First, U.S. shale oil production turned negative year-on-year in October. We first forecast this outcome back in 2019, arguing that shale output would begin to roll over around 2026. We later pulled that estimate forward to 2025—and events now suggest that call was on target.
Several years ago, well before today’s AI enthusiasm, we built a deep-neural-network model to parse the drivers of shale productivity. That work proved invaluable. The model made clear that most of the productivity gains the industry celebrated were not the result of breakthrough drilling techniques, but rather of something far more prosaic: high-grading. Companies were drilling their best remaining locations first.
Our conclusion ran counter to the industry’s preferred narrative, which held that rising productivity reflected better technology. The distinction may sound technical, but it carries major implications.

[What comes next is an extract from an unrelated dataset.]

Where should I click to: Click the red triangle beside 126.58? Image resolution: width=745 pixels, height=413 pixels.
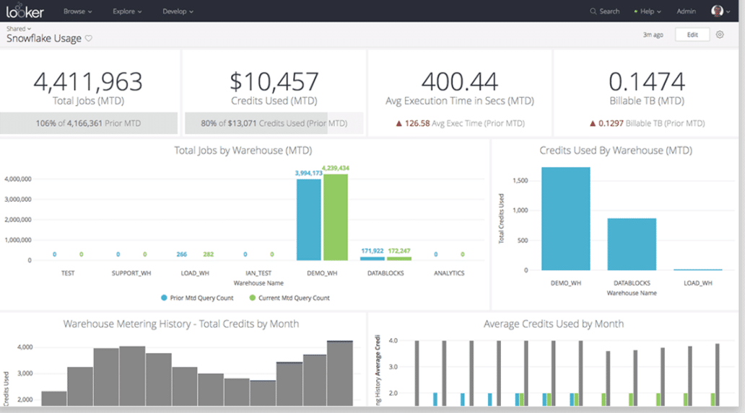(398, 124)
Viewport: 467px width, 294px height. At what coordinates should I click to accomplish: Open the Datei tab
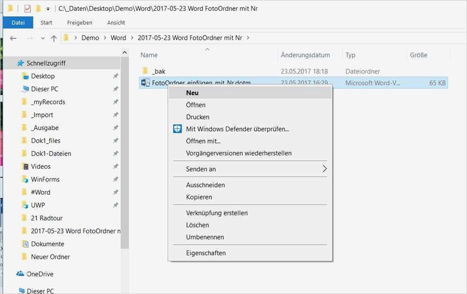pos(18,23)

If productivity gains stemmed from true drilling innovation, then the industry had unlocked additional resources and could expect years of continued growth. If, as our work suggested, the gains came from high-grading, then nothing fundamental had changed—the best rock was simply being drilled first, and the remaining inventory was inherently weaker.
Combining this insight with detailed inventory modeling, we projected in 2019 that the Bakken and Eagle Ford were nearing their peaks and that the Permian would top out around 2025. By early 2024, when we debated Doomberg, the Bakken and Eagle Ford had indeed rolled over, while the Permian was still expanding—exactly in line with our timeline. Still, the idea that the Permian might soon peak was treated as heresy, and the debate attracted considerable attention. Doomberg voiced the prevailing view: that technology and engineering prowess would carry the basin forward for decades.

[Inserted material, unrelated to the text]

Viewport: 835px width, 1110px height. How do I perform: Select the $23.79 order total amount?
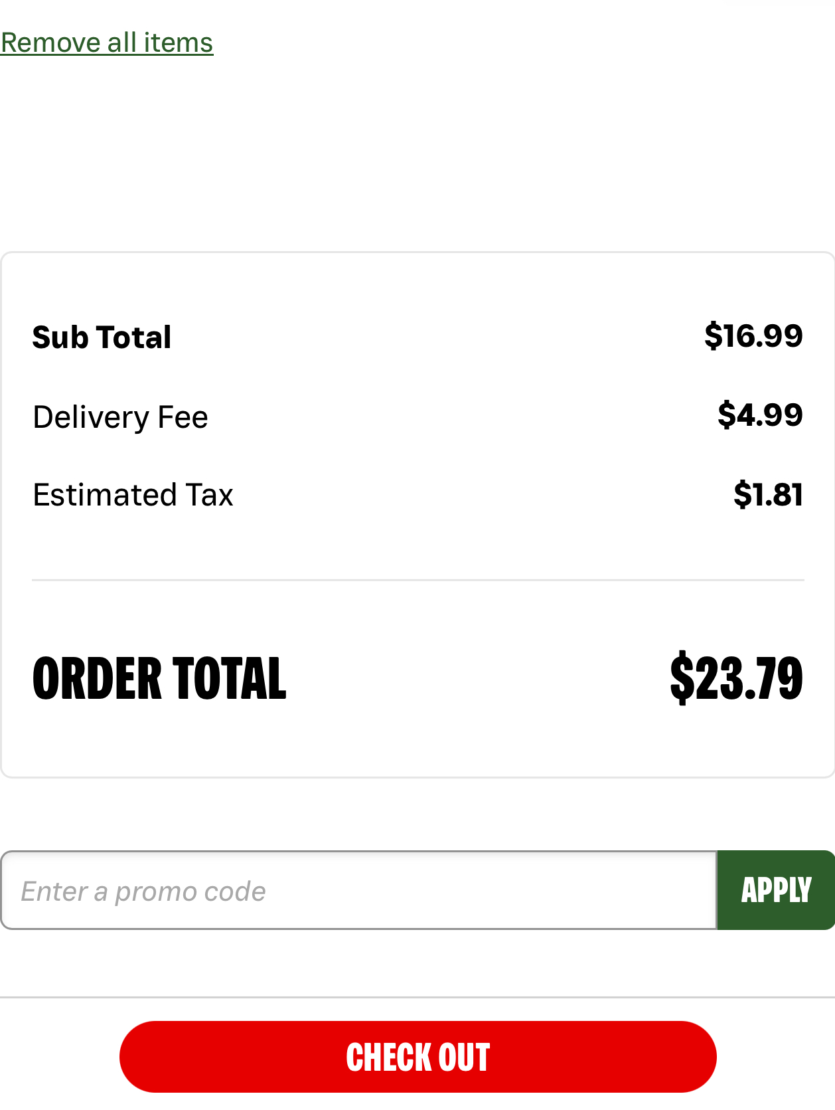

The evidence now speaks plainly: the Permian has rolled. After reaching a peak of 5.73 mm b/d in October 2025, crude output has slipped by roughly 100,000 b/d and has turned negative on a year-over-year basis. This decline in the Permian has, in turn, pulled total U.S. shale oil production down nearly 200,000 b/d compared with last year. None of this resembles a temporary pause. Our models indicate the slowdown is fundamentally geological— rooted in the maturation of the resource—and therefore unlikely to be reversed by incremental engineering alone.
Doomberg points to rising NGL volumes as evidence that total Permian liquids will keep expanding, even while acknowledging crude has peaked. That is a risky conclusion to draw. Our modeling shows that this post-peak gas uplift is brief. If we are correct, year-on-year NGL growth should slow sharply over the next six months, with total Permian liquids— including NGLs—peaking on a sequential basis over roughly the same timeframe. Far from signaling endless growth, the divergence between gassy wells and falling crude production is typically the last chapter in a mixed-reservoir play—a kind of swan song before the broader decline sets in.
The significance of the U.S. shale rollover cannot be overstated. Over the past fifteen years, nearly 90% of all non-OPEC+ production growth has come from the shales—a larger contribution than U.S. conventional output provided in 1970 or the North Sea and Mexico did in 2003. With such an outsized share of global growth now faltering, the consequences this time are likely to be even more far-reaching.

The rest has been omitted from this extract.